### EXERCISE PASSAGE
Attempting to control others, even for their own good, has other undesirable effects. People who are able to create intimacy in their personal relationships know that you can't hurry love. Trying to control or manipulate those close to us creates resentment and anger. Attempting to control others in our city, state, nation, and world is just as destructive to the universal love we want the world to manifest. Forcing people to be more "unselfish" creates animosity instead of good will. Trying to control selfish others is a cure worse than the disease.

We reap as we sow. In trying to control others, we find ourselves controlled. We point fingers at the dictators, the Communists, the politicians, and the international cartels. We are blithely unaware that our desire to control selfish others creates and sustains them. Like a stone thrown in a quiet pond, our desire to control our neighbors ripples outward, affecting the political course of our community, state, nation, and world. Yet we know not what we do. We attempt to bend our neighbors to our will, sincere in our belief that we are benevolently protecting the world from their folly and short-sightedness. We seek control to create peace and prosperity, not realizing that this is the very means by which war and poverty are propagated. In fighting for our dream without awareness, we become the instruments of its destruction.

If we could only see the pattern! In seeking to control others, we behave as we once did as children, exchanging our dime for five pennies, all the while believing that we were enriching ourselves. When a concerned adult tried to enlighten us, we first refused to believe the truth. Once awareness dawned, we could no longer be fooled, nor was laborious deliberation necessary for every transaction. Once we understood how to count money, we automatically knew if we benefited from such a trade.

Similarly, when the fact and folly of controlling others first come to our attention, we're surprised and full of denial. I certainly was! When we care about the state of our world, however, we don't stop there. I trust you are concerned enough to persevere and to consider seriously the shift in consciousness this book proposes.

Once we have the courage to accept responsibility for our part of the problem, we automatically become part of the solution, independent of what others do. We honor their non-aggressive choices (even if they are self-ish) and stop trying to control them. In doing so, we dismantle their most effective means of controlling us.

### DATA UNDER STUDY
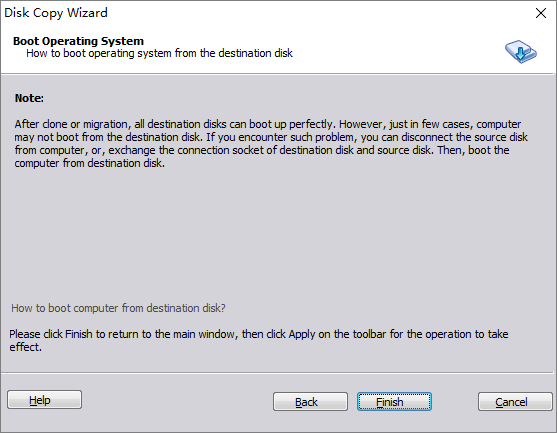Image resolution: width=557 pixels, height=433 pixels.
Task: Open the Help documentation
Action: 44,400
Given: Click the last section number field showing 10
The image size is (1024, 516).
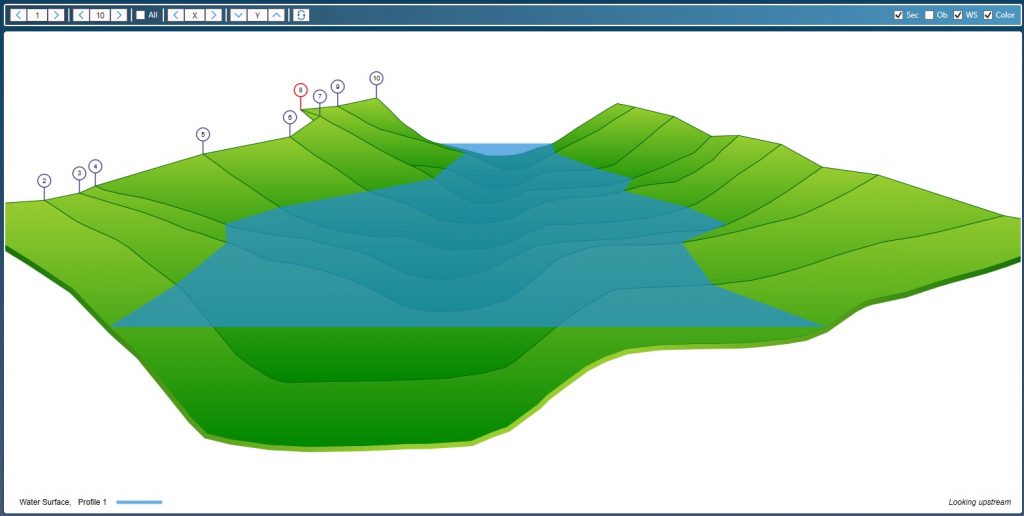Looking at the screenshot, I should click(x=100, y=15).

### TASKS FOR THIS EXERCISE
[1] In the passage on controlling others, what trade did we make as children while believing it made us richer?
[2] Extend the passage on controlling others by writing what comes after its final sentence.
The records play no part in the work here.

### LIST OF ANSWERS
[1] We exchanged a dime for five pennies.

[2]
Others only ignite the flames of war and poverty. We feed the flames or starve them. Not understanding their nature, we've fanned the sparks instead of smothering them. Not understanding our contribution to the raging inferno, we despair that a world full of selfish others could ever experience universal har-mony and abundance.

Nothing could be further from the truth! Widespread peace and plenty can be created within our lifetime. When we understand how to stop fueling the flames of war and poverty, we can manifest our dream.



The essential psychological requirement of a free society is the willingness on the part of the individual to accept responsibility for his life.

- Edith Packer, clinical psychologist




...collectively held unconscious beliefs shape the world's institutions, and are at the root of institutionalized oppression and inequity....By deliberately changing the internal image of reality, people can change the world.

- Willis Harman, PATHS TO PEACE


...whatsoever a man soweth, that shall he also reap.

- THE HOLY BIBLE, Galatians 6:7


We are each one of us responsible for every war because of the aggressiveness of our own lives... And only when we realize... that you and I are responsible... for all the misery throughout the entire world, because we have contributed to it in our daily lives... only then will we act.



The truth will set you free-but first it will make you damn mad...

- M. Scott Peck, author of THE ROAD LESS TRAVELED


We are not liberated until we liberate others. So long as we need to control other people, however benign our motives, we are captive to that need. In giving them freedom, we free ourselves.